A new herald holds up her hand.

“Yes, Lieutenant Hogan.”

“How do our two phases fit in with the armoured companies on the hills to the south?”

“They’re doing the same as us,” says Fergal, “but from a much greater range. Our delaying action is supposed to make the orks bunch up, increasing the effectiveness of our artillery. They intend to hop from hill to hill with the D-POTs so that the orks can never catch them and hopefully spend a lot of time trying to do so.”

“Thank you, sir. Always nice to know what I’m risking my life for.”

Fergal chuckles, “Well, there’s always hearth and home. Just be grateful we’re fighting orks or no doubt there would be an information blackout and I wouldn’t have been told.” Fergal turns to me, “Anything to add, Magos.”

“Call me in if you spot anything big. I have a lot of firepower with me. Otherwise I will just observe from the front line.”

“Will you need a lift, Magos?” says Fergal.

“No, I can run. My adepts can hitch on the kataphrons.”

“Understood, Magos.”

The officers break up and return to their companies and I climb to the top of the hill and lie down.
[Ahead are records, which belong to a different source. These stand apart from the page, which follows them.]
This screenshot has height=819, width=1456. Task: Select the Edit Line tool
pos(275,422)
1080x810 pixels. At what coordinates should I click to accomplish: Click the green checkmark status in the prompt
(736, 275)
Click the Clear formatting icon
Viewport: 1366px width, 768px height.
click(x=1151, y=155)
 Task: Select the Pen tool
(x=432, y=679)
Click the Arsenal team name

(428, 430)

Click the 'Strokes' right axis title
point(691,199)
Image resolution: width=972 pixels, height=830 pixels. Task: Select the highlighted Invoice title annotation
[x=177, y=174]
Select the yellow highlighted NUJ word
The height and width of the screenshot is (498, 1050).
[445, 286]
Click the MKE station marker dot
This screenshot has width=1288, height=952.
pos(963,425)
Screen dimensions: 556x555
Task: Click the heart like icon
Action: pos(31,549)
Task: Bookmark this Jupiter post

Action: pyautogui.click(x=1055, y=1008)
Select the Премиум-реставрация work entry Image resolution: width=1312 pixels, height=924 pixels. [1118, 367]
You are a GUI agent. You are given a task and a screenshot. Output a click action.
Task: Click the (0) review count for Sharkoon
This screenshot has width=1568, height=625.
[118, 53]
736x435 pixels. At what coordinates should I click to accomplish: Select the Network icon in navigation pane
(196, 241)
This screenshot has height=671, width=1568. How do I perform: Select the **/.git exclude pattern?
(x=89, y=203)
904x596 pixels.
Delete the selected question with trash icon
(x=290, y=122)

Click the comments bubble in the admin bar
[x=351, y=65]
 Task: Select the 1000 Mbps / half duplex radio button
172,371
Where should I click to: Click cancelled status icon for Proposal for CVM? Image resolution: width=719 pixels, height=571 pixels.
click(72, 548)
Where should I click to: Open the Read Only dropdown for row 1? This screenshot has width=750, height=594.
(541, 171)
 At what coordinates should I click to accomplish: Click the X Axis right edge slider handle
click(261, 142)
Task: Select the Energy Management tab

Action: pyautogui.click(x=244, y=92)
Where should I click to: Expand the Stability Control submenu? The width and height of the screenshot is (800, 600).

Staring through the rain, I try to understand the approaching shapes and examine the networked auspex.

The mastiff company sends out its scouts and they lure back orks to the slaughter and data on the enemy.

Between the data and my own observations, I realise what we are facing. Fear grips me, and for the first time in many years, E-SIM floods my body with combat drugs.

“Well, at least it’s not an attack moon,” I mutter.